According to the Chronicle of Higher Education, “More and more institutions are encouraging—or even requiring—students to create “electronic portfolios” that highlight their academic work and help them reflect on their campus experiences.” The article goes on to say “This month, Indiana University – Perdue University at Indianapolis and the University of California at Los Angeles formed a consortium to develop e-portfolio software”—at 10,000.00 an institution.

As much as I’ve encouraged, even evangelized, the creation of digital portfolios for graduate students, I think the consortium idea, and the price, is a bit daft. Frankly, I’d use some of the excellent blog tools that are already out there. Although BloggerPro doesn’t seem to have a license option, either Manilla or Moveable Type look possible to me as portfolio creation,management and hosting solutions. A school would create a couple of portfolio templates, make them available, add some custom locally written documentation and tutorials, encourage the interested students and faculty to learn the ten basic tags of HTML, and there you are!

More Popular Press and Web Logs in Education

There’s a John Dvorak article on blogs here; he misses the potential, I think, but read it anyway. And thanks to David-Carter Tod, here’s Weblog Ed a blog on web logs in education, from Will Richardson. And yesterday I found another free blog hosting site, one that’s primarily emphasizing community; Grok Soup.

I’m on vacation, sort of, attending Apple’s QuickTime Live conference. Lots of interesting stuff, with several sessions targeting QuickTime in higher ed.

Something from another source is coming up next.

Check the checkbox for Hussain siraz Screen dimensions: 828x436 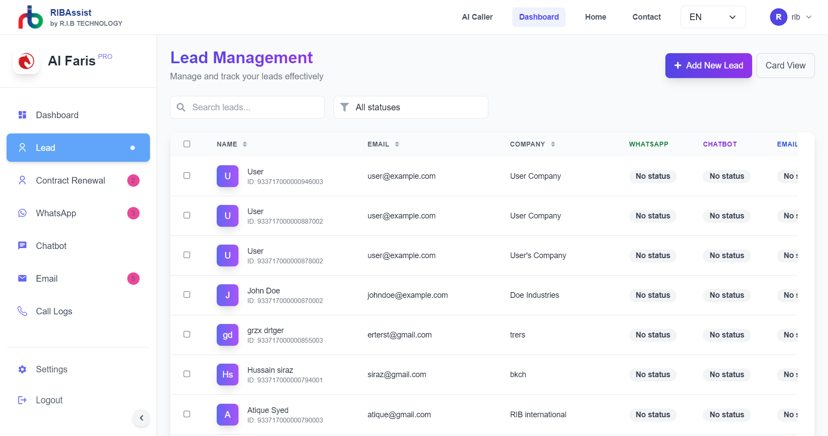point(187,374)
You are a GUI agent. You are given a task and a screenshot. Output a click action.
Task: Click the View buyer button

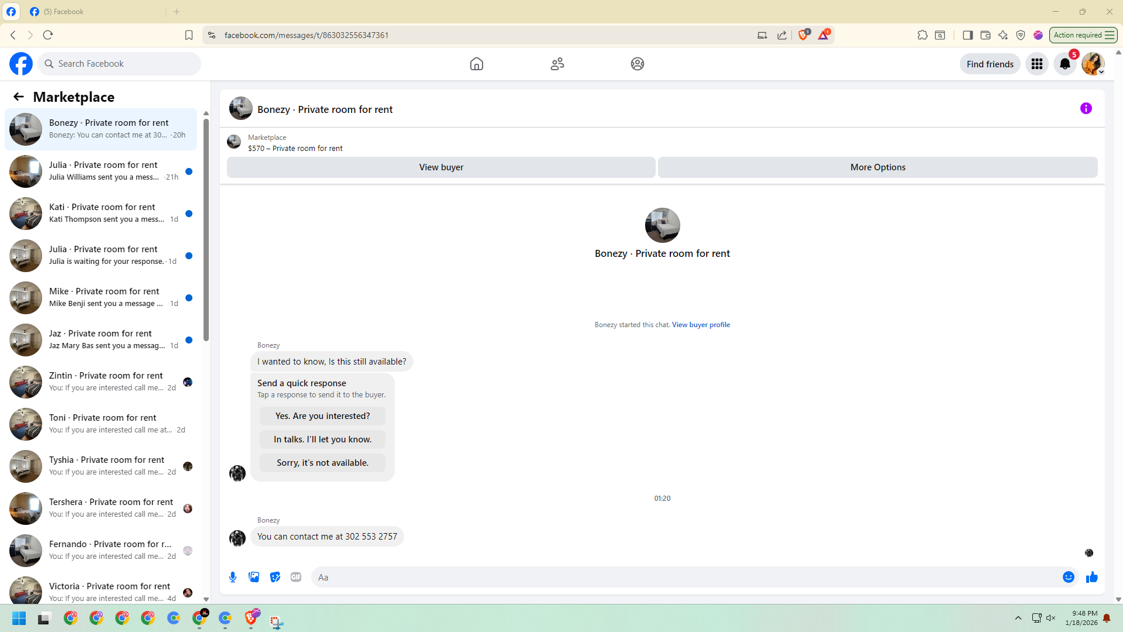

More Open Source for Education

Yes, I’m still looking. I’ve found a couple more sites that are collecting information about open source projects of interest to education. There’s an article in NewsForge about SchoolForge, but the stuff that looks viable to me is mostly at the more traditional sites like Fresh Meat, or CPAN, the mother lode of Perl modules. Which reminds me, there’s now a well organized site at perl.org, for learners.

Software doesn’t have to be New to be Good

Lately I’ve been talking to others in IT who are, like me, interested in solid products with good interfaces,and are taking advantage of stable but geeky standard protocols and unix tools and applications but putting a web front end on them.

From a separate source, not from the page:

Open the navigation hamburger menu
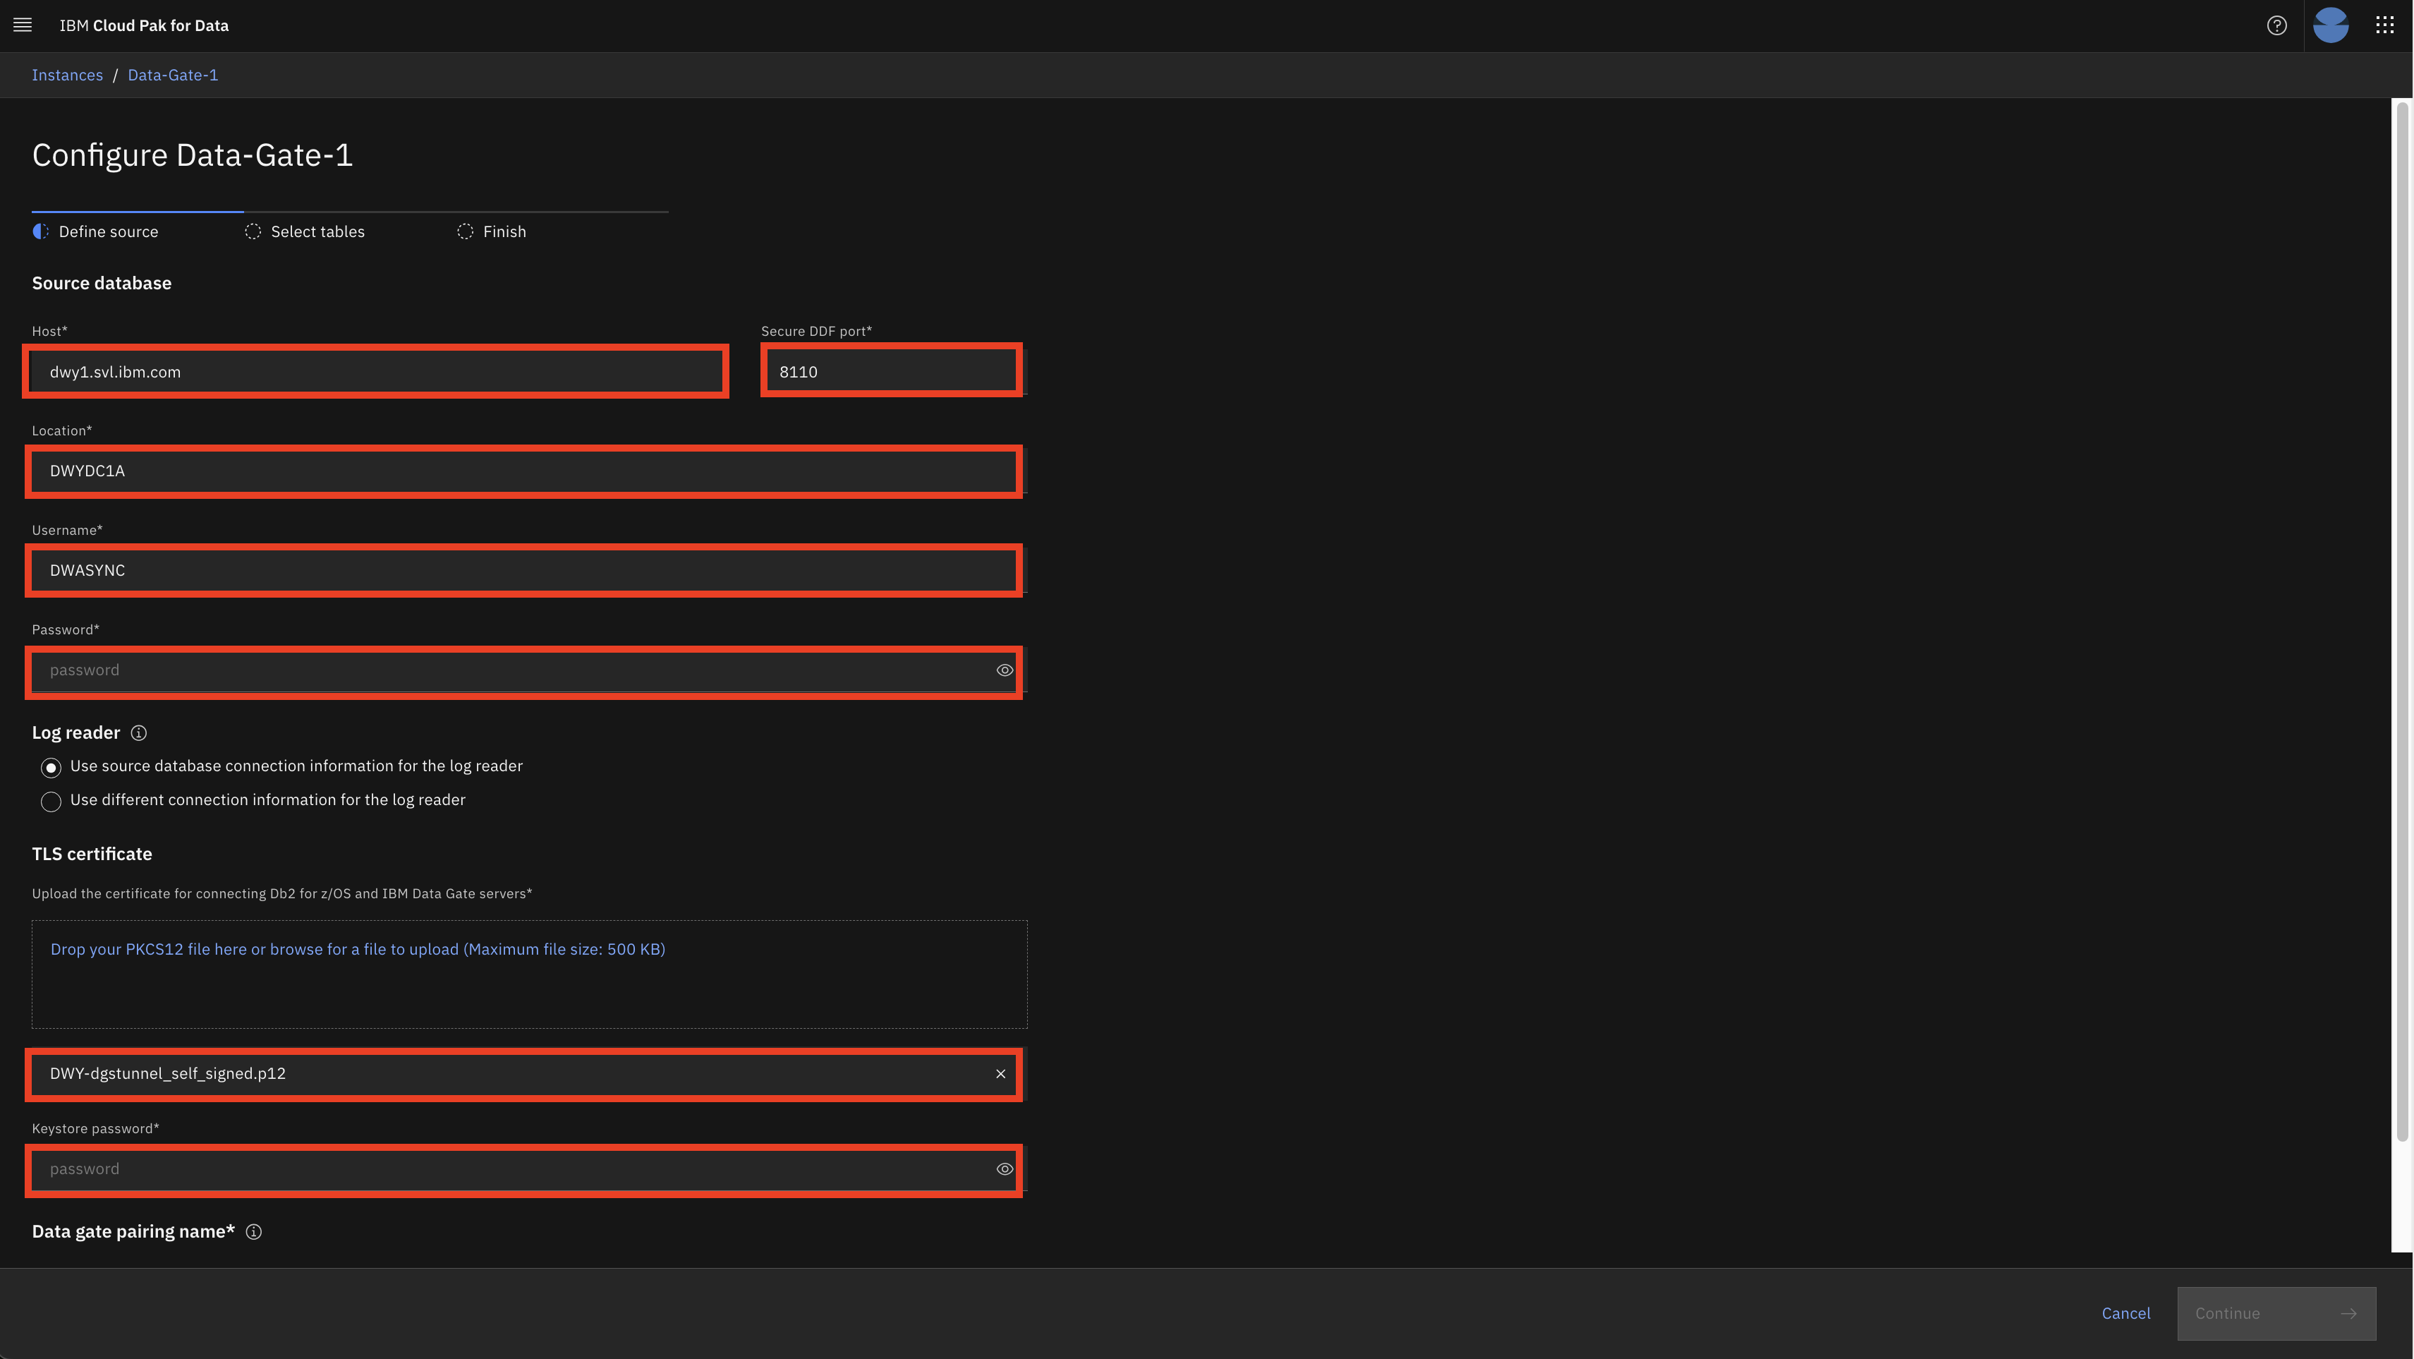Screen dimensions: 2414x1359 pyautogui.click(x=22, y=25)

I’ve been thinking about doing this with an NNTP server. Network News Transport Protocol is what makes UseNet newsgroups work, from a server perspective. Most of the discussion board products are monolingual; UseNet News is not, and readers are designed to support pretty much any language someone would post to UseNet in. News is threaded, and there are a number of ways to integrate HTML front ends. Why not use News as a discussion bard?

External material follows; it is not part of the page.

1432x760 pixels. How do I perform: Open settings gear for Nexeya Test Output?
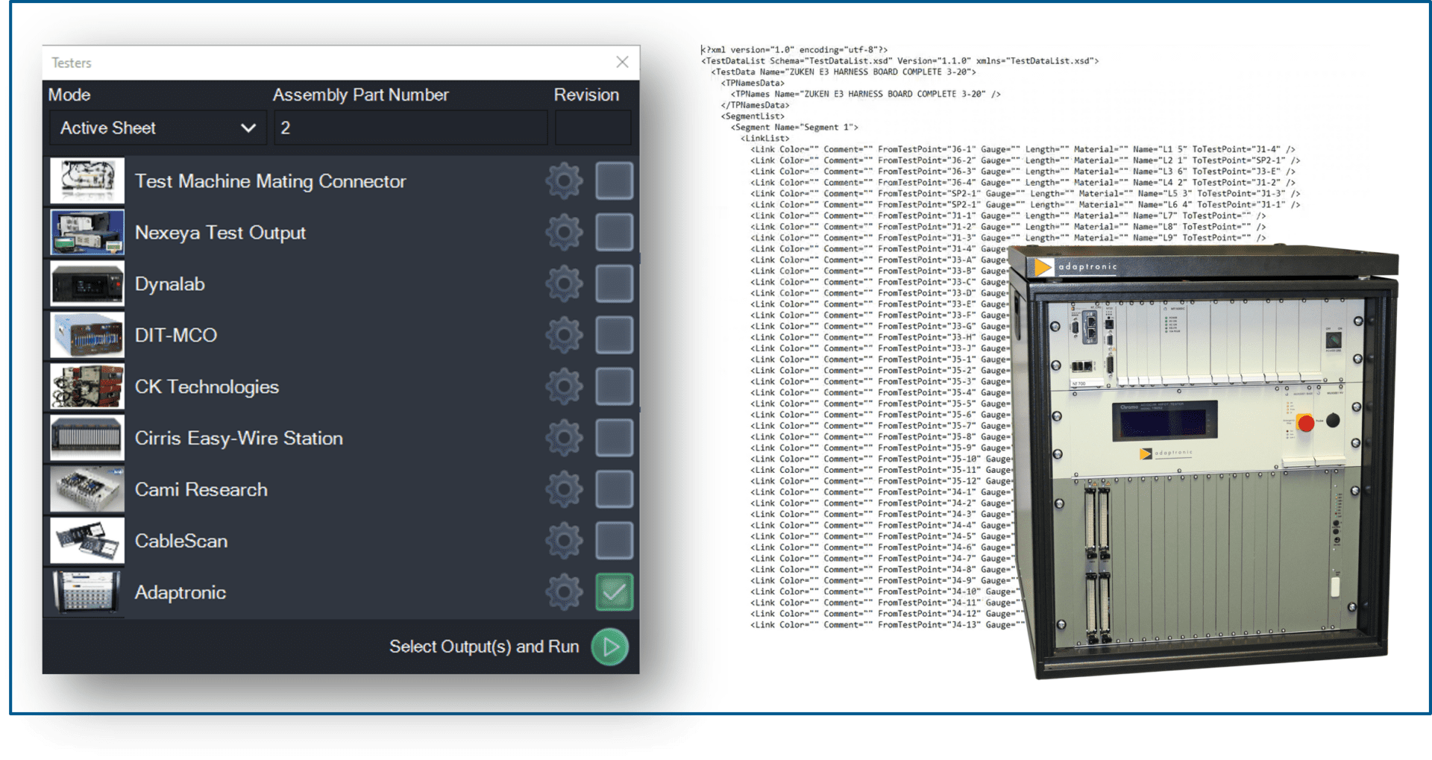[x=565, y=232]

There are scads of News servers, but I keep hearing about DNews News Server, which runs on Macs, among other platforms. It’s particularly interesting since user authorization controls allow read and/or post access to be restricted for particular users or newsgroups; NetWin, the developer, also offers dBabble, chat server and webNews, a .cgi for a web front end to a news server. NewsRunner is a neat Mac application you can point to your News Server, and it will convert posts to HTML, text, digest form, email, or database and archive them. We were early adopters of Web Crossing, which supports UseNet news groups via the web or a client, email, private discussion boards with customizable templates, chat, and ssl connections.